:: Supplied data ::
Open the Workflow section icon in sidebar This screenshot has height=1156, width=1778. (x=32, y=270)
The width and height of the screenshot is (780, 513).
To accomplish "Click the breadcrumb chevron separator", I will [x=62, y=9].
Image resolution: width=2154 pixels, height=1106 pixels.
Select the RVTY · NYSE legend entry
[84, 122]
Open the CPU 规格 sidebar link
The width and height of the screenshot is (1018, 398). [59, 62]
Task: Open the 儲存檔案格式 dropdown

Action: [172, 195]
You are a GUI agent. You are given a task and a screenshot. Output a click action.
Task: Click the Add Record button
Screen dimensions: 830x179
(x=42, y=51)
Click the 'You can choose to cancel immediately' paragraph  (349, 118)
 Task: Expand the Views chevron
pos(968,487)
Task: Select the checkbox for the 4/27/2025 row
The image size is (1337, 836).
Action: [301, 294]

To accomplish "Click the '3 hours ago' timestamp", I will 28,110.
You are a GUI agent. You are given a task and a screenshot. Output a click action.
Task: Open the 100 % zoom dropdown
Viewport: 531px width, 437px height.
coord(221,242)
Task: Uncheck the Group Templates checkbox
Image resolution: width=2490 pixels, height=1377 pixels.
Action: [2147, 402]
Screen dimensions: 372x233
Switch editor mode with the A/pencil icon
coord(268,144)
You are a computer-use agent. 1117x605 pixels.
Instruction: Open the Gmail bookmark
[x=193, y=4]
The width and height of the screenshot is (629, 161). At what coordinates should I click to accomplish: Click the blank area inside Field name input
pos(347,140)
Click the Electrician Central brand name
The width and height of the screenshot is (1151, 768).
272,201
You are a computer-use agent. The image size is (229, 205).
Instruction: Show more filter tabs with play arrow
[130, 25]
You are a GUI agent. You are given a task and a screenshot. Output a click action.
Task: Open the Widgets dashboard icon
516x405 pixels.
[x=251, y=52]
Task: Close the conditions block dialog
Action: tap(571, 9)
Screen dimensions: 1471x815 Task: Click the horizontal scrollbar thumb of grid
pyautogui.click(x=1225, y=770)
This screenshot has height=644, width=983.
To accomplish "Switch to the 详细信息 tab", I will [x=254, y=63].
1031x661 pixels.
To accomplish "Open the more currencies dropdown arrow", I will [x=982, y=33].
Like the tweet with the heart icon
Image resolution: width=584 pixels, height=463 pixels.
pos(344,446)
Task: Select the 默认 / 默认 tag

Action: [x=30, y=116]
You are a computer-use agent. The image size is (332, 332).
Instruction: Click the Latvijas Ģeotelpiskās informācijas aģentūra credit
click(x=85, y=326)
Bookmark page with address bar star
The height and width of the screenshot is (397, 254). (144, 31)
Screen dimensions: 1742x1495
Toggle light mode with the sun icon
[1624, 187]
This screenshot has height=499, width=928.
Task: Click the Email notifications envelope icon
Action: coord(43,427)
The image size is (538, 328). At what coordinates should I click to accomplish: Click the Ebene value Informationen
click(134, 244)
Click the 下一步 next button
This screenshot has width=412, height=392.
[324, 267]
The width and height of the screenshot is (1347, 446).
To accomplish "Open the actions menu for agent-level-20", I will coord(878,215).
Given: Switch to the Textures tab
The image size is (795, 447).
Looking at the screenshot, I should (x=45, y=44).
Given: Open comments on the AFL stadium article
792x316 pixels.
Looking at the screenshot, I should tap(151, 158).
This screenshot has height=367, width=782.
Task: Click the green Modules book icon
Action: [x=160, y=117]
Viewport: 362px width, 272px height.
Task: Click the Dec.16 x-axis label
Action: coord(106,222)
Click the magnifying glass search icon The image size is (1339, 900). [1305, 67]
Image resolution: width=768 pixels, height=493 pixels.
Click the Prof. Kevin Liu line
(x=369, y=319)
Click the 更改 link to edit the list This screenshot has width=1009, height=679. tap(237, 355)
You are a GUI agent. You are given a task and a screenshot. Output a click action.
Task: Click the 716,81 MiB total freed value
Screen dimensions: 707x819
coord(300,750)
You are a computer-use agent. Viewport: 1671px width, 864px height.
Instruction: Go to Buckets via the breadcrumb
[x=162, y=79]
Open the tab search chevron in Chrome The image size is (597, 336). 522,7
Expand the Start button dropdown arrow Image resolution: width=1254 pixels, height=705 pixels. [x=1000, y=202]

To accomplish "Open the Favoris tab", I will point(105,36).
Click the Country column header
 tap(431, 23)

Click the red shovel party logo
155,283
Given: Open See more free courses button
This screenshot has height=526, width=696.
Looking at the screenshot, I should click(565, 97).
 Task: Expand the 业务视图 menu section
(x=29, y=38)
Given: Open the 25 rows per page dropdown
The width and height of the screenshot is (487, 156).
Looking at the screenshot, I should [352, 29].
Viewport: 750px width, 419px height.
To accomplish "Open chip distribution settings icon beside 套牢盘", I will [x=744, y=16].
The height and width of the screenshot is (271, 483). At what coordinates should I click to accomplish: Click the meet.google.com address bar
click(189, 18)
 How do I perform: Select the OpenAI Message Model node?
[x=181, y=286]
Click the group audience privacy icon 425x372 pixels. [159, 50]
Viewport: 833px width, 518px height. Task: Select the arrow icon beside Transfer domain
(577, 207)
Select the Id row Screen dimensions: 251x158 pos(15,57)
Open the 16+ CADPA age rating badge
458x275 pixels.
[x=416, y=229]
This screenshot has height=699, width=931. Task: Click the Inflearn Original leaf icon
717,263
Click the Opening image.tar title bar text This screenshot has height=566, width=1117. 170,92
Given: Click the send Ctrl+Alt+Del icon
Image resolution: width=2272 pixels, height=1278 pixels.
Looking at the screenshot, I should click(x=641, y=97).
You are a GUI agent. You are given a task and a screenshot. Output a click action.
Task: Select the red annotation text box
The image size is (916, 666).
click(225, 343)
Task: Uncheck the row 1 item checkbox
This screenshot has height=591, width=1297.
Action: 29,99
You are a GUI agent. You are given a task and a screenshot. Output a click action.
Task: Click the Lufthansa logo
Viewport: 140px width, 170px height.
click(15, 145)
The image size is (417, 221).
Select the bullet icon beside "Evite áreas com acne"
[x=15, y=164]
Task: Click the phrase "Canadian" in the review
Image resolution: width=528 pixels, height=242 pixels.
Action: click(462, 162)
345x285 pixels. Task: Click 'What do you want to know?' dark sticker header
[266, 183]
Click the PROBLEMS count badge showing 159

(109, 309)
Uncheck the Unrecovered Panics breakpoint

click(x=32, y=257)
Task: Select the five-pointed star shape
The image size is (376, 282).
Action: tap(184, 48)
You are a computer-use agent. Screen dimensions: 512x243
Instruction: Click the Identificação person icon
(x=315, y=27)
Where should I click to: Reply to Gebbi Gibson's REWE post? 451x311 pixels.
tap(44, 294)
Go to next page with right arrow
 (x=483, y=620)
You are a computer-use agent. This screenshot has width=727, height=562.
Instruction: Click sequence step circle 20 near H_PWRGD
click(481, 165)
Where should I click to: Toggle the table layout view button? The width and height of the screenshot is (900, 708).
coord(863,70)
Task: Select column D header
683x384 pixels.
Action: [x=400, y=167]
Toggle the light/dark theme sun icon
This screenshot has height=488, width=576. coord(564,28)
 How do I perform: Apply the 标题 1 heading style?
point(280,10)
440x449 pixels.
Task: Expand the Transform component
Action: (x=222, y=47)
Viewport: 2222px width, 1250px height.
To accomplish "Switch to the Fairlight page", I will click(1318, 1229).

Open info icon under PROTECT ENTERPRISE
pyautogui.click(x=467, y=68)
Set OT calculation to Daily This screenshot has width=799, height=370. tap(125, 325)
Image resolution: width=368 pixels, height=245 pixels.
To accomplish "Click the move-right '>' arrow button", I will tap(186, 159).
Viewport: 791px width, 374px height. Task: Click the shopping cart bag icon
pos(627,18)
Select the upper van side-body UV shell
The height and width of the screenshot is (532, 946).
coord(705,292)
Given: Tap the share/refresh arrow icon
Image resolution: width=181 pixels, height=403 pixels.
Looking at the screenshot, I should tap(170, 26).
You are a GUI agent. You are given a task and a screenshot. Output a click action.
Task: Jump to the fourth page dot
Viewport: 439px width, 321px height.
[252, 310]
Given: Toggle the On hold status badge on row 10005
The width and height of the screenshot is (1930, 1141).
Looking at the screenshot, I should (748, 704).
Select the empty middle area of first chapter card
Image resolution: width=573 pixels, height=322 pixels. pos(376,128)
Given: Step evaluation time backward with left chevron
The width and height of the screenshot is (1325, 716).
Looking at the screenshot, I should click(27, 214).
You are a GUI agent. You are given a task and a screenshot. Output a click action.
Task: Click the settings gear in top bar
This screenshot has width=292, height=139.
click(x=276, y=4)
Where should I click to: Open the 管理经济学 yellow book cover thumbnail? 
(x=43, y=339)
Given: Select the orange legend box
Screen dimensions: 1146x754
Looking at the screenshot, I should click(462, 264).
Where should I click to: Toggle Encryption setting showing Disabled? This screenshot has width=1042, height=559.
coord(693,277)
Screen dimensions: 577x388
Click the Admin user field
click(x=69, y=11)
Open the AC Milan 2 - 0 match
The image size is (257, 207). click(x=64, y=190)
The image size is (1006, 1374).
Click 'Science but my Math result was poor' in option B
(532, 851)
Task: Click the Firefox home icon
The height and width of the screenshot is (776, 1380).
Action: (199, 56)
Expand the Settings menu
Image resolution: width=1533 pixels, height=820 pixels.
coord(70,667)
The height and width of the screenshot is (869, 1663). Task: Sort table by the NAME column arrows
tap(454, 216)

:: Set exercise ::
Quote the material word for word, from its first line up to and including the line with "Action: [2147, 402]".

:: Finished answer ::
Open the Workflow section icon in sidebar This screenshot has height=1156, width=1778. (x=32, y=270)
The width and height of the screenshot is (780, 513).
To accomplish "Click the breadcrumb chevron separator", I will [x=62, y=9].
Image resolution: width=2154 pixels, height=1106 pixels.
Select the RVTY · NYSE legend entry
[84, 122]
Open the CPU 规格 sidebar link
The width and height of the screenshot is (1018, 398). [59, 62]
Task: Open the 儲存檔案格式 dropdown

Action: [172, 195]
You are a GUI agent. You are given a task and a screenshot. Output a click action.
Task: Click the Add Record button
Screen dimensions: 830x179
(x=42, y=51)
Click the 'You can choose to cancel immediately' paragraph  (349, 118)
 Task: Expand the Views chevron
pos(968,487)
Task: Select the checkbox for the 4/27/2025 row
The image size is (1337, 836).
Action: [301, 294]

To accomplish "Click the '3 hours ago' timestamp", I will 28,110.
You are a GUI agent. You are given a task and a screenshot. Output a click action.
Task: Open the 100 % zoom dropdown
Viewport: 531px width, 437px height.
coord(221,242)
Task: Uncheck the Group Templates checkbox
Image resolution: width=2490 pixels, height=1377 pixels.
Action: [2147, 402]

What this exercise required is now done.